◆ **Instruction**:
Copy out the items word for word, starting at the very first line and ending with the line that contains "tap(298, 33)".

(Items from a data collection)
>>>>

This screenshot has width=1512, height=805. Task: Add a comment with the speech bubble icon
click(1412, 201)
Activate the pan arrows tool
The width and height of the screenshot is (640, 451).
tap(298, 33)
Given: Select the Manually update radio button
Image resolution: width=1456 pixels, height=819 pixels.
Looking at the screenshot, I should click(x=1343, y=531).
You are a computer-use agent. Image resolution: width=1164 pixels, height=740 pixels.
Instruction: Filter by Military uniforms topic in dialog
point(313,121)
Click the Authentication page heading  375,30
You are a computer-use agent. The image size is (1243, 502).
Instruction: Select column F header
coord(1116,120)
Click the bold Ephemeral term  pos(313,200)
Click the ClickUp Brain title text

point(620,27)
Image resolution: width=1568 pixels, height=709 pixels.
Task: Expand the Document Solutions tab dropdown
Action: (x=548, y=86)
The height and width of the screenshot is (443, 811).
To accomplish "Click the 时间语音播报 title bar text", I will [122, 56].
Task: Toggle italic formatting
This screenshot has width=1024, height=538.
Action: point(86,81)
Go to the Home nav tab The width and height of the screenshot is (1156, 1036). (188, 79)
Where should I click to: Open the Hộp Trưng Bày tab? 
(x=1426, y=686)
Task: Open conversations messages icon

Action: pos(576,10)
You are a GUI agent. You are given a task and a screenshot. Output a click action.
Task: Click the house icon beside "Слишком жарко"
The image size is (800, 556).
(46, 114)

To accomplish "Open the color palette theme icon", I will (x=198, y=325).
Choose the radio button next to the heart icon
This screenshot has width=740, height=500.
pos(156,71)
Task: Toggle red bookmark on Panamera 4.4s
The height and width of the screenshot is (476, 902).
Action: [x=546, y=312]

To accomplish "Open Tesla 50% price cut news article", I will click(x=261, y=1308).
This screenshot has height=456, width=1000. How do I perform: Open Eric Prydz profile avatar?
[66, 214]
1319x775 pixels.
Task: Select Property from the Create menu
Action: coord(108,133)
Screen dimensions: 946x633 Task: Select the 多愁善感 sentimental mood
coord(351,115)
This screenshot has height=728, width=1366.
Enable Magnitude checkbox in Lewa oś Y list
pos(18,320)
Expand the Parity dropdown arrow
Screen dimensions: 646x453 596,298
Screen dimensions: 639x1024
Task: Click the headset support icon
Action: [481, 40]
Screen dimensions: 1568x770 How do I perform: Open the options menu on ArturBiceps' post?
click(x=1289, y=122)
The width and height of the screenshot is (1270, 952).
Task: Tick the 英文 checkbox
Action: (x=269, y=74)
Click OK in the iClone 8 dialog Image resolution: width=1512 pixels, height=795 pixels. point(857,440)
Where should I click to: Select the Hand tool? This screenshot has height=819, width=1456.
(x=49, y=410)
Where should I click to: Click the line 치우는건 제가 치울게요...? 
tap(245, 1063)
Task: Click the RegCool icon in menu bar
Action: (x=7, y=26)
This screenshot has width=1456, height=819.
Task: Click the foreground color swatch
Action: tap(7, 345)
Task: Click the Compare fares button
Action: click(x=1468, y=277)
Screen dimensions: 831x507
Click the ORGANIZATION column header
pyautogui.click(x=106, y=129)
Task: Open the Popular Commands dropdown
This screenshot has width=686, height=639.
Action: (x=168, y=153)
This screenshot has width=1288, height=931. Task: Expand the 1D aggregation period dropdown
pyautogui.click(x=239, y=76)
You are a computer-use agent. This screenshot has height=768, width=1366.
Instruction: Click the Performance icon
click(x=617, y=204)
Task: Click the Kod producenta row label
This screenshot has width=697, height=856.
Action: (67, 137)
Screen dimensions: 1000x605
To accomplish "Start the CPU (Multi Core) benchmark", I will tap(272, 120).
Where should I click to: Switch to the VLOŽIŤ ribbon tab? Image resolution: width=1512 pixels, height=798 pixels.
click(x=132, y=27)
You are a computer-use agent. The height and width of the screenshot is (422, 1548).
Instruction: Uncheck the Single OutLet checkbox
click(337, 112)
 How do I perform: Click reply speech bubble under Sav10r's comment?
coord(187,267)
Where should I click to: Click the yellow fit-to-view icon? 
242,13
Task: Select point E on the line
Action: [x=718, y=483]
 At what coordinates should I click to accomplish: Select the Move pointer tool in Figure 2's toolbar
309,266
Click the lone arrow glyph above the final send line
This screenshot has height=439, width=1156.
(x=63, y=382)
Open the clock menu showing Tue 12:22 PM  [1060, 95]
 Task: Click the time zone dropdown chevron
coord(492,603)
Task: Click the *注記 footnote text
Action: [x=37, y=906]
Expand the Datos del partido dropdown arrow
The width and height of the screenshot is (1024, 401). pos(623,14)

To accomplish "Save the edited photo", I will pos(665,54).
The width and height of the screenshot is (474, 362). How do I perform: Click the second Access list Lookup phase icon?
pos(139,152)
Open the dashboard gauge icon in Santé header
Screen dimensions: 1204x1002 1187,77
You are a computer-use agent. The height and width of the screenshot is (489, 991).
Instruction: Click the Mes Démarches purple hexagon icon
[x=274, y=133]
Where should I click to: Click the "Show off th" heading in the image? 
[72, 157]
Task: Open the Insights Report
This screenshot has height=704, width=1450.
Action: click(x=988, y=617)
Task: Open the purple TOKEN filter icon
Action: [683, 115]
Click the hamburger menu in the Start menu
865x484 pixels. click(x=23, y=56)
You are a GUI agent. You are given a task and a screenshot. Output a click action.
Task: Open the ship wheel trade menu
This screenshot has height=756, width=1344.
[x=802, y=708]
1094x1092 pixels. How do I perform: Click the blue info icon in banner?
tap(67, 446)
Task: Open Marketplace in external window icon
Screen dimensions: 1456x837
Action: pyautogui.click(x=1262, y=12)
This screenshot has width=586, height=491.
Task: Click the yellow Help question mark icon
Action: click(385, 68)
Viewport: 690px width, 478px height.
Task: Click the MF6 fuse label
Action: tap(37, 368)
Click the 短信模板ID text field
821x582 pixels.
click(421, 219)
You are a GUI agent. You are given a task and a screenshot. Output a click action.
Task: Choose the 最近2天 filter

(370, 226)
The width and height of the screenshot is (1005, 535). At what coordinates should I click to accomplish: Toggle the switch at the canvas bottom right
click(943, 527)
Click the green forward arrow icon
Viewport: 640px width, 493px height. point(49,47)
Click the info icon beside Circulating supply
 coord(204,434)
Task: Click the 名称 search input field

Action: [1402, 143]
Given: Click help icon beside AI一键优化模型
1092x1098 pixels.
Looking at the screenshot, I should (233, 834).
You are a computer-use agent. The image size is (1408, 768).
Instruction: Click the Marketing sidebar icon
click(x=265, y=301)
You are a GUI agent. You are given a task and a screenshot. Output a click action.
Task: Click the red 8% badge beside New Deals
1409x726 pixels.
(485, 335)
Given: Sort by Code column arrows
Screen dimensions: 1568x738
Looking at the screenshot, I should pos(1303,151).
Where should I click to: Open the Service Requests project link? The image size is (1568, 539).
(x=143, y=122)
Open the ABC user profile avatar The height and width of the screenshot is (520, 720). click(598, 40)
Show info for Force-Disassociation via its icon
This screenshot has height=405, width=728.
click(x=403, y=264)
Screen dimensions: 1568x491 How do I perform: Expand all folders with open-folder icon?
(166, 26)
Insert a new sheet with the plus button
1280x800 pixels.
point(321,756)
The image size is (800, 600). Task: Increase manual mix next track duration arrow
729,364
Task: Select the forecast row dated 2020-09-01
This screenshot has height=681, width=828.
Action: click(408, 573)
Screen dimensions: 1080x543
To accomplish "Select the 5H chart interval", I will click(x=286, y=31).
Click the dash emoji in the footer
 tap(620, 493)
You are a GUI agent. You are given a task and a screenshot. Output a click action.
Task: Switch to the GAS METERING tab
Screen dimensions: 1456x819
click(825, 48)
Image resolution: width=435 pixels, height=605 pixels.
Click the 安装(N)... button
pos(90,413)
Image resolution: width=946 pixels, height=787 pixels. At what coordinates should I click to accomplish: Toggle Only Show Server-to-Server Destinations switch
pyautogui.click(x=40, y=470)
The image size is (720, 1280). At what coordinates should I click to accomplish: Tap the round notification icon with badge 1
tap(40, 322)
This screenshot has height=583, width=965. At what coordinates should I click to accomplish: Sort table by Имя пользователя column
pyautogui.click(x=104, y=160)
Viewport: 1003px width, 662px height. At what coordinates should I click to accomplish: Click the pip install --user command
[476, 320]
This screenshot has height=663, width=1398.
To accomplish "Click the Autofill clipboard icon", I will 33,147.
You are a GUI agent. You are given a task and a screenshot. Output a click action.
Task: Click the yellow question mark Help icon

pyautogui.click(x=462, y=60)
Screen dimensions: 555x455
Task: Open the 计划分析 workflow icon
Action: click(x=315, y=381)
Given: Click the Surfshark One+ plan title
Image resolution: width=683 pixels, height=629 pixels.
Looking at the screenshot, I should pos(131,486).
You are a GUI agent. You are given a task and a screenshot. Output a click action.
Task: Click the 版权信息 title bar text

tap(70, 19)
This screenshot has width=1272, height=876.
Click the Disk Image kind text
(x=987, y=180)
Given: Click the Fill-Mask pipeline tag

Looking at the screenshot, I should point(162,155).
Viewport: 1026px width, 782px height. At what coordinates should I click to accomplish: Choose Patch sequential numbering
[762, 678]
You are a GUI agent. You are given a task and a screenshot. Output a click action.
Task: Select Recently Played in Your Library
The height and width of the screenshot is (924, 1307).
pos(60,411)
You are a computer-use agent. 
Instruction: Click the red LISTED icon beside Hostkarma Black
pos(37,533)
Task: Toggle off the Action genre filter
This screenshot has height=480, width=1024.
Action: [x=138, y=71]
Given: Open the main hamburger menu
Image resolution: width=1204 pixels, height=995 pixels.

<<<<

◆ **Final answer**:
This screenshot has width=1512, height=805. Task: Add a comment with the speech bubble icon
click(1412, 201)
Activate the pan arrows tool
The width and height of the screenshot is (640, 451).
tap(298, 33)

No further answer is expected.